Metin Parçası:
□ □ □
Bugün size iki kişiden bahsedeceğim.

Bugün size iki kişiden bahsedeceğim.
İkisi için de üzüldüm doğrusu.
.
Birincisi “Levent Gültekin.”
Kendisi gazeteci, yorumcu.
.
Tanırsınız, tanımazsınız,
Seversiniz, sevmezsiniz.
İşinde, gücünde biri.
.
Pazartesi günü 25 kişi tarafından sokak ortasında saldırıya uğradı.
.
Kendisine saldıranlar için ve genel olarak şunları diyor:
“Kendi fikirlerini söylemeyi başaramayan kavgayla herkesi susturup üstün geleceğini zanneden bir lümpen takım…”
.
“Muhtemelen bu 25 kişi ‘Delikanlı’ diyerek geziyordur ortalıkta. Bir kişiye 25 kişinin saldırması ancak eşkıyalıktır. Bu yiğitlik değil, korkaklıktır.”
□ □ □
Görevin:
Levent Gültekin'e yapılan saldırıyı anlatan yazıda "Kendisi gazeteci, yorumcu." ifadesinden "ortasında saldırıya uğradı." ifadesine kadar uzanan kısmı hiç değiştirmeden kopyala.

Sağlanan Veriler:
□ □ □
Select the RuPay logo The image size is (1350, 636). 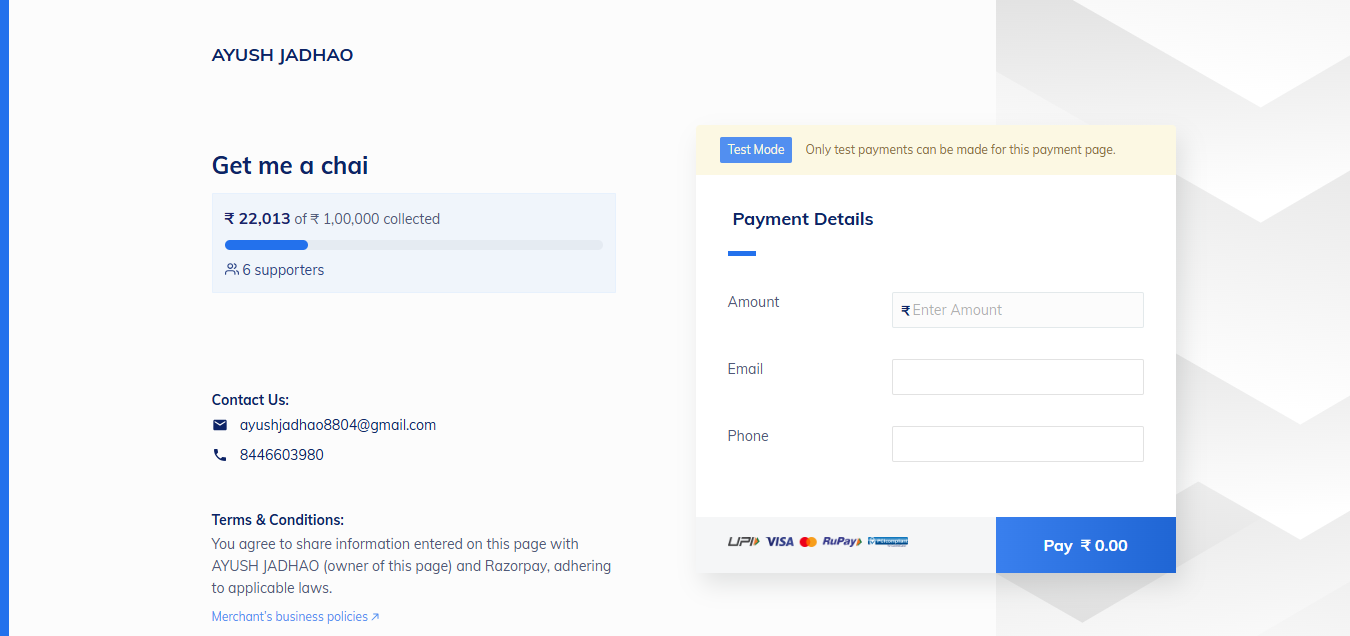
□ □ □
Yanıt:
Kendisi gazeteci, yorumcu.
.
Tanırsınız, tanımazsınız,
Seversiniz, sevmezsiniz.
İşinde, gücünde biri.
.
Pazartesi günü 25 kişi tarafından sokak ortasında saldırıya uğradı.